Communication Command e-Newsletter
Please click here if you would like to access past issues of our e-Newsletter.

Five Questions about Global Communication and Reputation Management

Muriel Werlé is the Global Head of Communications at Archroma, a colorants and specialty chemicals company based in Reinach, Switzerland.

Muriel Werlé

Archroma grew out of Clariant, a leading global specialty chemicals company, and is now a little more than a year old. What were the biggest communication challenges leading up to and following the creation of Archroma and how did you work through them?

Archroma was created from three former Clariant businesses: Textile Specialties, Paper Solutions, and Emulsions Products. We were driving the birth of a brand new company with three core businesses, enabling us to better focus on the needs of our customers. Fortunately, we did not have to build everything from the ground up because we were coming to life with a strong heritage and a worldwide network of experts in our industries, our employees.
However, we had two major challenges to overcome.

The first challenge was that we had to get started with a clear company identity and positioning, and swiftly capture and retain the reputation inherited from the acquired businesses. We wanted our brand identity to not only reflect who we want to be as a company, but also to create immediate acceptance, trust, and enthusiasm among our stakeholders.

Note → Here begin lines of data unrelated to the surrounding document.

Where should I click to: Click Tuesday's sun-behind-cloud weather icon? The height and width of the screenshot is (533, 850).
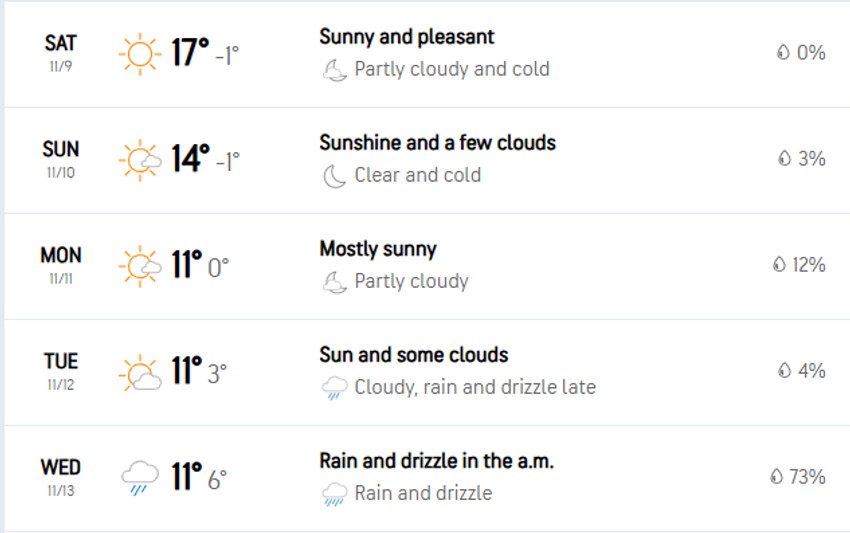point(140,371)
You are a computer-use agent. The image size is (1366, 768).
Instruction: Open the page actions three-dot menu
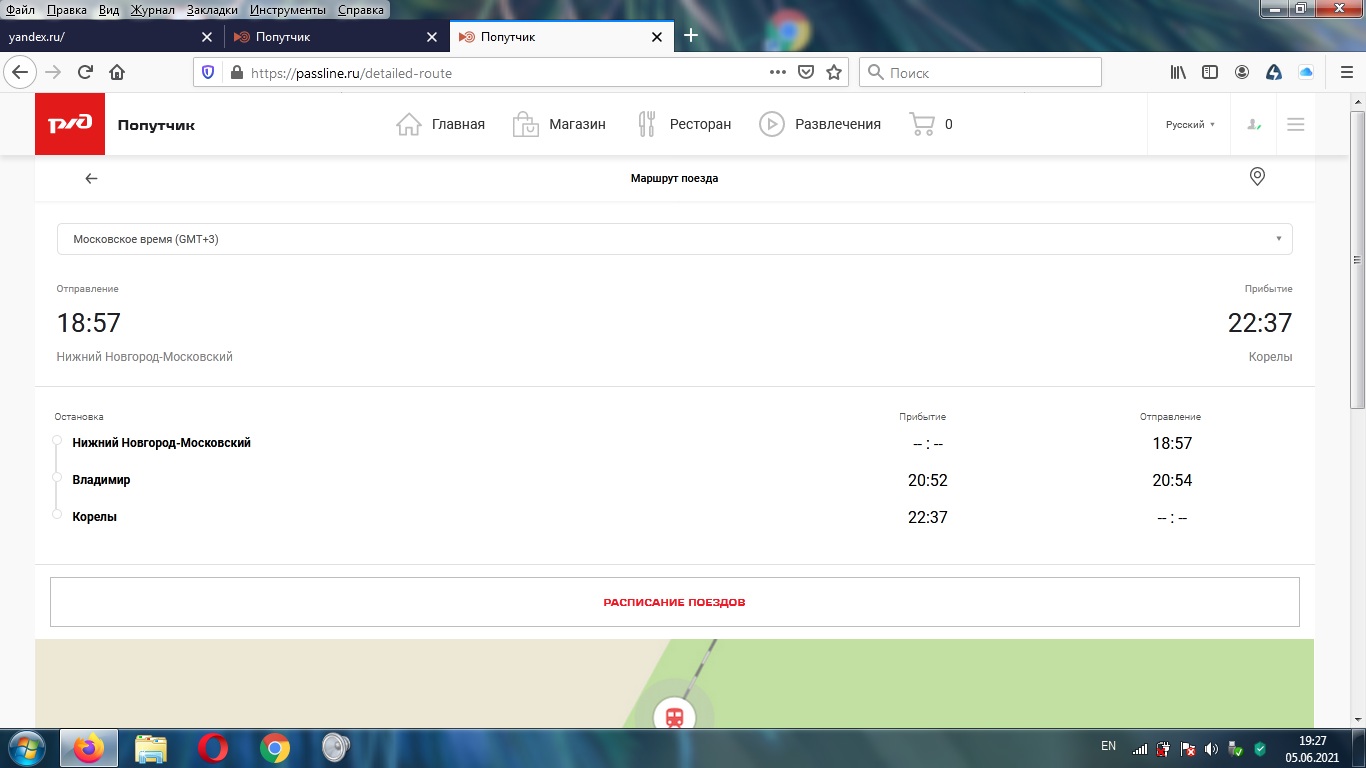[777, 72]
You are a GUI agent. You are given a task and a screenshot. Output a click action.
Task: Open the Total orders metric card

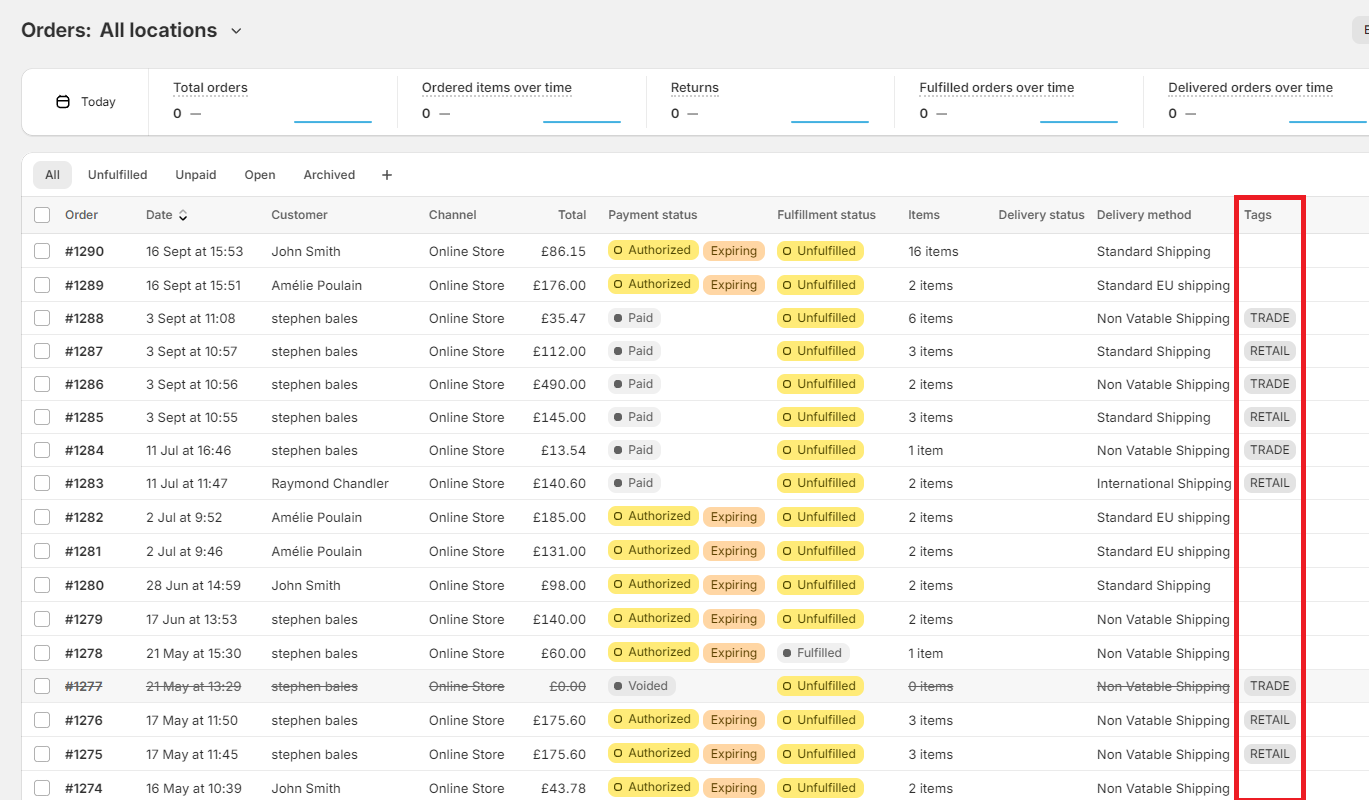(210, 88)
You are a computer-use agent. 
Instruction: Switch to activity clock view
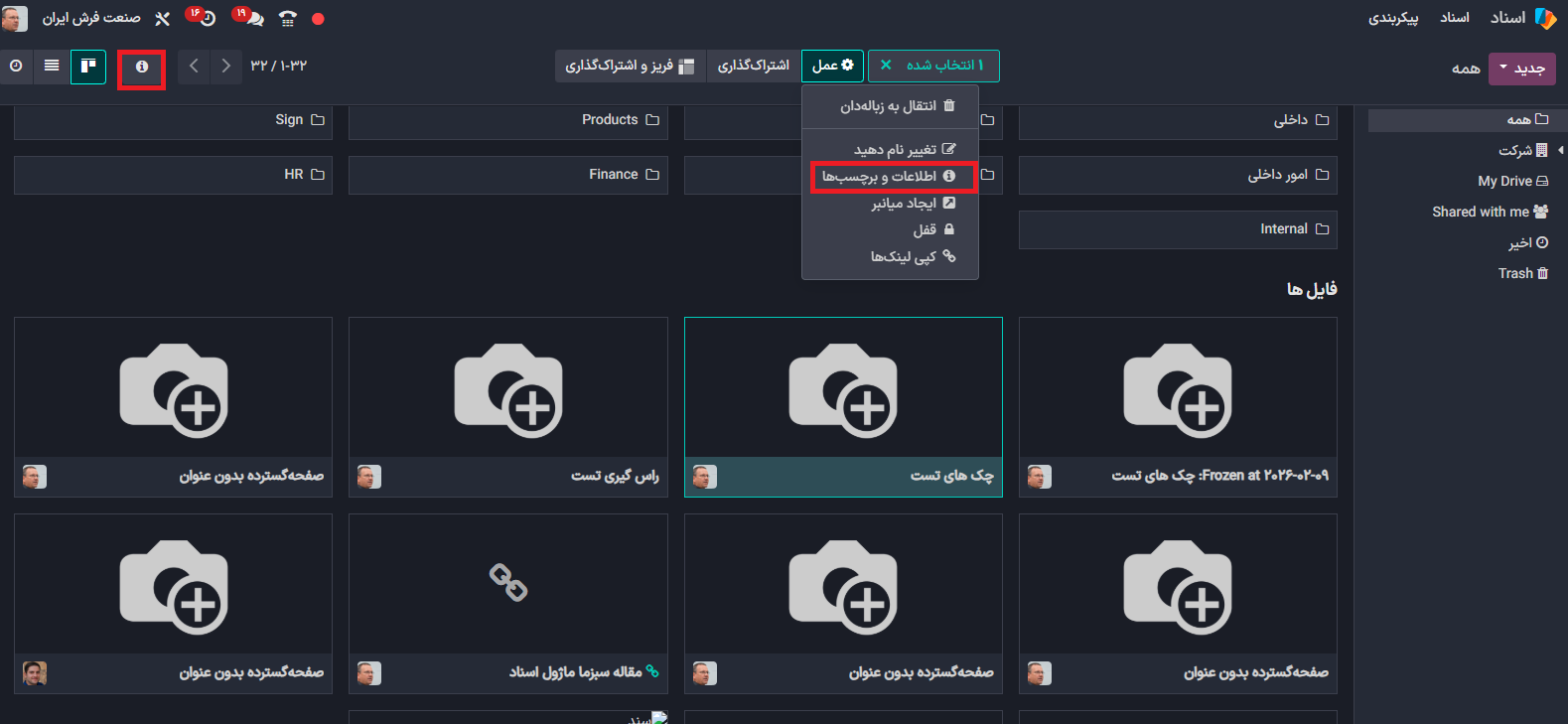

We therefore needed to create a complete branding concept in a very short time frame. The brand creation project team was comprised of representatives from SK Capital Partners, Archroma’s future owner, and the leaders of the businesses to be acquired, to make sure we had a strong fit with our heritage and industries, while incorporating the vision for Archroma’s future and ambitions tied to its core identity. We also decided to go live with a best-in-class brand concept and design to present ourselves with a clear and strong brand identity from the very beginning.
Creating a new corporate identity and corporate design, and ensuring it would be used consistently by several thousand employees from day one, was no small task given that we had only two professional communicators in the transferred businesses. Our efforts were successful and the new brand identity very much helped our employees, customers, and other stakeholders understand that we were clear about who we are and what we want to achieve as Archroma.
From day one, our CEO Alexander Wessels was travelling and sharing his views and ambitions for Archroma with employees, customers, journalists, etc. supported by and building on a brand that translated spot-on our identity and purpose. From day one, our employees were able to use branding tools and guidelines that were helping them to convey our identity and purpose everywhere in the world, which further strengthened the Archroma brand.
Our second challenge, in parallel to building our new identity, resided in the ambitious objectives we set for ourselves for this first year, which required a tremendous amount of work and commitment from everyone within our organization.
First, we needed to transition from separate divisions into a new company running the acquired businesses as one Archroma. This meant in-depth changes in our operations such as creating a fully integrated supply chain in charge of producing and delivering our products, and refocusing the business teams on growing existing and potential markets. Second, we had to initiate and complete many projects aimed at allowing us to stand on our own feet. Clariant was providing us with infrastructures and services support during the first nine to 12 months of Archroma's existence in areas such as IT, finance, and human resources, and we needed to prepare the transition to our own set-up. Last but not least, we also needed to deliver the challenging key performance indicator targets that will allow us to support our goal to grow organically as well as through acquisitions in order to become the preferred supplier in our industries.
The situation required a complete turnover in our working culture based on ownership and accountability. We needed our colleagues to focus on delivering results.
Our leadership team defined four work pillars as the foundations of our new work culture. We call them our “ACTS for growth." The A stands for “Accountability for performance," the C for “Customer and market focus," the T for “Teamwork and collaboration,” and the S for “Speed and simplicity.” We rolled out the new culture throughout the company with a powerful and motivating workshop program conducted with the personal involvement of our leadership team members who attended workshops internationally and explained the new company work culture and how it would support our goals.
This program has been a huge enabler in changing the mindset of everyone within the organization. We see colleagues thriving in this new environment, and our results are starting to reflect the cultural change.
Our first year of operation, which concluded in September, was certainly one of many challenges. However, I would have left the opportunity to participate in such an adventure to no one else. When I look back and see how we have been able to create a new global player by successfully convincing our customers in various markets that they now have a partner that is stronger than ever, I do believe we have what it takes to achieve our long term goals.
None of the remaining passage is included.